ANA NEGRETE / Agencias
Más de diez mil personas requieren de comida en El Salvador; Canadá como España, EU y México han comenzado sus labores de apoyo tras las inundaciones del huracán Ida.
Los antiguos mayas, que vivían donde hoy se asienta El Salvador, tenían un gran respeto por el agua y la lluvia, símbolo de vida.
Sin embargo, el huracán Ida ha traído al menos 150 muertos y con su paso se llevó el pasado, dañando zonas arqueológicas; el presente, arrasando viviendas y escuelas, y el futuro: las cosechas.
El ministro de Agricultura, Manuel Sevilla, recordó que en la zona más afectada por las lluvias se siembra el 40% de los granos básicos de todo El Salvador.
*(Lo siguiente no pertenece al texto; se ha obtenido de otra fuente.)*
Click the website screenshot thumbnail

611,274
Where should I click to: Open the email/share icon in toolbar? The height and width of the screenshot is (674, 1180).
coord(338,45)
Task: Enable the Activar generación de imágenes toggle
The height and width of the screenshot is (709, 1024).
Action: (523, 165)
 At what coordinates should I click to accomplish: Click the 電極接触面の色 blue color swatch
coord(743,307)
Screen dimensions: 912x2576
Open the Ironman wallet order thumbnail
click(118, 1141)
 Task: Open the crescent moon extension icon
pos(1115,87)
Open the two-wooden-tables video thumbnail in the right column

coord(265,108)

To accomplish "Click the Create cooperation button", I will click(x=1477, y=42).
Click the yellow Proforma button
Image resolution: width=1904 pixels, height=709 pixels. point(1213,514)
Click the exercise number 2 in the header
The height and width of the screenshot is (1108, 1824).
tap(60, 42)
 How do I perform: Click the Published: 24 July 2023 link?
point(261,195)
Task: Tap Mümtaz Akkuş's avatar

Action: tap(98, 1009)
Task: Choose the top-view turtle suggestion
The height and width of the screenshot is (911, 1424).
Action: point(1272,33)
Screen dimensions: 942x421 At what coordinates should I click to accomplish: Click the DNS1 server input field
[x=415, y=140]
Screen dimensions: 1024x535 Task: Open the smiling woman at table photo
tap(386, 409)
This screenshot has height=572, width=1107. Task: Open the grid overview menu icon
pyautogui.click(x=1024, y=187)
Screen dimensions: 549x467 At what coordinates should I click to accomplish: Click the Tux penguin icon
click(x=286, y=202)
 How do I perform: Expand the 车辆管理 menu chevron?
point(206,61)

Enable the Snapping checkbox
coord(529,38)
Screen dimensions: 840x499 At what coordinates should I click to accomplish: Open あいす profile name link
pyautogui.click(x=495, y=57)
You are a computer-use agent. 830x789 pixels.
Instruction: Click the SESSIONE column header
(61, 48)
La Asamblea Legislativa de El Salvador ha declarado el estado de calamidad pública y desastre nacional.
Seis provincias han resultado las más afectadas: La Libertad, San Salvador, Cuscatlán, La Paz, San Vicente y Usulután, ubicadas en el centro del país. De los daños materiales y económicos no se tienen datos aún; habrá que esperar a la llegada de una misión evaluadora de la Comisión Económica para América Latina (Cepal).
Al momento, se han habilitado 87 albergues donde están refugiadas más de 10 mil personas, en especial mujeres, ancianos y niños. Los hombres y jóvenes remueven escombros para buscar a los desaparecidos o han quedado al cuidado de las pocas cosas que el agua no se llevó.